Three Russian Investors Rescue Financially Stricken Sauber F1 Team
Russian investors "have rescued the financially-stricken Sauber team with a multi-million pound deal that could also put a Russian driver in a Formula One seat next season," according to Kevin Eason of the LONDON TIMES. Sauber announced on Monday morning that three institutions "have joined as investors: the Investment Cooperation International Fund, the State Fund of Development of North-West Russian Federation and the National Institute of Aviation Technologies." The gloss on the press release was that the deal "will allow a technological partnership, as well as an opportunity to raise the profile of the Russian Grand Prix, scheduled for next year." Team Founder Peter Sauber needed an estimated £1M ($1.5M) immediately "to pay suppliers becoming increasingly restless about Sauber’s debts" while a £20M ($30M) black hole "was also looming in this year’s budget." No financial details have been given, "but it has to be assumed the new Russian backers have stumped up enough to put Sauber back on an even keel and ready to fight out the rest of the season" (LONDON TIMES, 7/15). Sauber said in a statement that the deal gives the team "a solid foundation to increase its competitiveness on a long-term basis" (London DAILY MAIL, 7/15).

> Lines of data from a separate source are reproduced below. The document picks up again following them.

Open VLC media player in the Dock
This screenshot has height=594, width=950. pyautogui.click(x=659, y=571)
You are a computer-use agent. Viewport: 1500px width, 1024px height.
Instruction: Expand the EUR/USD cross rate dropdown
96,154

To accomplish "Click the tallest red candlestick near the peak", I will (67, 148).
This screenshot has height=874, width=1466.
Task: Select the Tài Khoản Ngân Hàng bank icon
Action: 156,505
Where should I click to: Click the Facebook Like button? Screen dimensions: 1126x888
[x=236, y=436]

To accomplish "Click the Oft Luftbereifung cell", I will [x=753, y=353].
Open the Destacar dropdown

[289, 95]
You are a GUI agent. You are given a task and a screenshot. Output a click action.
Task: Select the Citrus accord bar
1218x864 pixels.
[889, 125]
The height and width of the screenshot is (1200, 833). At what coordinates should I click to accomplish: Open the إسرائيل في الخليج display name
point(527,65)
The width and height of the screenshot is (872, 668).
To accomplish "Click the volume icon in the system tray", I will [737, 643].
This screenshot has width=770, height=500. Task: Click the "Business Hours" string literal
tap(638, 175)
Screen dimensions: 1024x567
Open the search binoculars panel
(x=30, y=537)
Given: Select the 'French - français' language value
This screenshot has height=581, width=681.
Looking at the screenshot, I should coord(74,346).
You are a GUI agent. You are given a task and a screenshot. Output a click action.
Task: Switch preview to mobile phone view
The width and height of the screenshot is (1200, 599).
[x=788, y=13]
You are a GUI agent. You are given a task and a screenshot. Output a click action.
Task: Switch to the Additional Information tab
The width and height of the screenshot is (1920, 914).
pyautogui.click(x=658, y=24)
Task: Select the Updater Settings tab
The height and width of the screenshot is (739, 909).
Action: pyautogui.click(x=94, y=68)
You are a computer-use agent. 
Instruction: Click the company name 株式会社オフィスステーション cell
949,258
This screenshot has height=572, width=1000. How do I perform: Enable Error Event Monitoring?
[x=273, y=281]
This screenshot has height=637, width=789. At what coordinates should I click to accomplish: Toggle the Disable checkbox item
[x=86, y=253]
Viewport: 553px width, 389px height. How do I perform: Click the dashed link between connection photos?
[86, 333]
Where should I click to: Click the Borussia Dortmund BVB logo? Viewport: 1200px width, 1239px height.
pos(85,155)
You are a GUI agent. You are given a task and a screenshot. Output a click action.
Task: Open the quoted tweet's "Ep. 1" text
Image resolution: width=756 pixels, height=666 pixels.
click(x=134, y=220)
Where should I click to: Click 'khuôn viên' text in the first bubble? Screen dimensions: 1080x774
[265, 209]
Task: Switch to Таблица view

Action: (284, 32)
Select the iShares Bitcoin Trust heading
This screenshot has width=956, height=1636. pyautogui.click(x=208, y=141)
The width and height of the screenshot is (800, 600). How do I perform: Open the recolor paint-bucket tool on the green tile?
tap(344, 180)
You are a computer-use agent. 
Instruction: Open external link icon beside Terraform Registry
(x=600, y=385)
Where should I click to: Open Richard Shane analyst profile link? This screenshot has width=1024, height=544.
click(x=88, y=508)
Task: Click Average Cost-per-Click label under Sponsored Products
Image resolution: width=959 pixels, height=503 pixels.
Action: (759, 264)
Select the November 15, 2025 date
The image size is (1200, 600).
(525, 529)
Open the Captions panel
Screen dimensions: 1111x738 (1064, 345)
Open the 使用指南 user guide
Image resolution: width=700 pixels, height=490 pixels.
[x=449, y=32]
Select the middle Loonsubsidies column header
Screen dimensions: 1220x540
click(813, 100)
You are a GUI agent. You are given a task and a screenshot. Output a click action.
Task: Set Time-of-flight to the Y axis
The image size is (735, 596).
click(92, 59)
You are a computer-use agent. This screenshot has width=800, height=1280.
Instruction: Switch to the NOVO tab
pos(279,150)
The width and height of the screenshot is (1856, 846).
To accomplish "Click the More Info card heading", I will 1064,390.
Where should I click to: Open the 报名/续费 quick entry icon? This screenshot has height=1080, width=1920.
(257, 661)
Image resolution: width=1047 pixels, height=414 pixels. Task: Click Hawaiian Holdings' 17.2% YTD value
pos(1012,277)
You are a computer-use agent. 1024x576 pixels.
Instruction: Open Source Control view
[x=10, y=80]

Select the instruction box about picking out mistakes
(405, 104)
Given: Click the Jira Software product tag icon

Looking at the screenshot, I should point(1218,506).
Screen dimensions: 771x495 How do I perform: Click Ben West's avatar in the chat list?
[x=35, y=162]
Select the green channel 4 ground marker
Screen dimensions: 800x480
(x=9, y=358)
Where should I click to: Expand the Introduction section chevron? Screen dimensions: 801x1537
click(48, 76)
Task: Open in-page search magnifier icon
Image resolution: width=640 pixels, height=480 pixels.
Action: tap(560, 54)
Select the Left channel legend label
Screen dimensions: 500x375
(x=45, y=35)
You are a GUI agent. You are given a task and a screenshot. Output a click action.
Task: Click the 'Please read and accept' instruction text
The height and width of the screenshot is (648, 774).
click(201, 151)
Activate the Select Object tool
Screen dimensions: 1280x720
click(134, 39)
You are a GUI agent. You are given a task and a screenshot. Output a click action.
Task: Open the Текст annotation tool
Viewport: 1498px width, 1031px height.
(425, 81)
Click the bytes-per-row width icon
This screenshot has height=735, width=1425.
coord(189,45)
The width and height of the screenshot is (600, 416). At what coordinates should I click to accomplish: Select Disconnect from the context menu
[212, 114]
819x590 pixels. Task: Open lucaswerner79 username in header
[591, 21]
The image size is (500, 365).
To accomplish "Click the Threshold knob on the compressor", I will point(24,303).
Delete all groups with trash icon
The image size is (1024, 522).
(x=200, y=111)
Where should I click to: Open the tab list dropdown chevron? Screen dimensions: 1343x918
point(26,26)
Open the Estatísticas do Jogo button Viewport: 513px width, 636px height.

UP AND COMING: REUTERS' Alan Baldwin reported Russian teenager Sergey Sirotkin "could become Formula One's youngest ever driver next season as part of a financial lifeline keeping the Swiss Sauber team in the sport." Sauber said in a statement that a development program would be set up for Sirotkin "to prepare him as a racing driver for the team in 2014." If that plan comes to fruition -- and it depends on the granting of a super-license and him being deemed ready to take the step -- Sirotkin "would be far younger than Spaniard Jaime Alguersuari was when he made his race debut in 2009 aged 19 years and 125 days." The teenager, who turns 18 in August, "is currently competing in the Formula Renault 3.5 series" (REUTERS, 7/15). In London, Tom Cary reported the inclusion in the deal of the St. Petersburg-based State Fund of Development of Northwest Russian Federation "has led to speculation that Sochi, a Black Sea resort and the host of next year’s Winter Olympics, may not end up being the venue for the Russian GP in the long term" (TELEGRAPH, 7/15).